The café became the ‘happening’ place of all creative art and writing, a world of lovers and artists, musicians and students, that would send ripples right into the rebellious 1960s, bringing most of us, even young teenage undergraduates, in contact with existentialism, with the question of authenticity, with the ‘proto-punk style’ of living, with wearing black woollen turtlenecks and debating philosophy at social events. The Firebox Café in Bloomsbury or the nearby Cuts Café, with its walls lined with the political works of George Orwell, comes to mind, especially at a time when the Left needs to seriously reinvent itself. As Yevgeny Zamyatin would say, “Heretics are the only bitter remedy against the entropy of human thought.”

Such was the deviant world of Paris, the ‘topsy-turveydom’ of Maurice Merleau-Ponty and Raymond Queneau deep in debate on freedom and the embarrassment of tolerating a rich elite society or the bourgeois order of marriage and fidelity, so profoundly rejected through the bohemianism of Sartre and Beauvoir.
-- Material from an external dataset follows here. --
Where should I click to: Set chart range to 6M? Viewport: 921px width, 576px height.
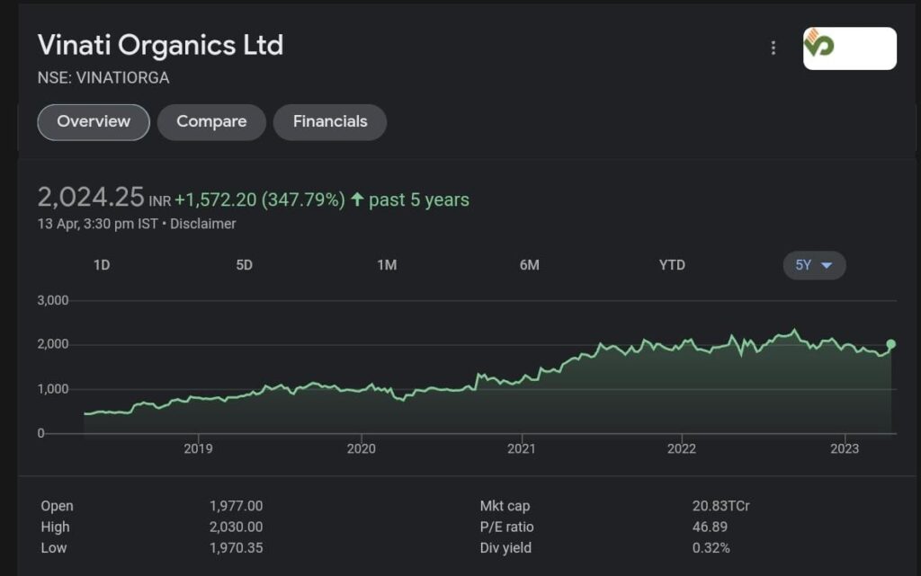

The existential temperament of the 1940s engaged itself seriously with political issues as is clear from the controversial writings published in the journal, Les Temps Modernes , and the newspaper, Liberation . No state apparatus could overpower this sense of freedom, evident from Sartre’s refusal to accept the Legion of Honour or the Nobel Prize in 1964, arguing for “a writer’s need to stay independent of interests and influence”, living with the credo “whatever you experience, as you experience”. Such was the world view that taught you to live on the edge, a Nietzschean affirmation of an assertive existence. Life for many, thus, “would be always one big existential café”. And in such a world, as Bakewell argues, there was no place for the ‘post-structuralist signifier,’ but an obsession with life itself, with its sorrows and joys, with nuclear war, with environment and foreign policy, with the wretched of the earth. The major questions that concern us are lucidly brought out by the ‘cafephilos’, icons who stand tall even today. The revival of the post-war Parisian café or the coffee house culture ought to be the call of the day.

Shelley Walia is professor and fellow, Department of English and Cultural Studies, Panjab University, Chandigarh.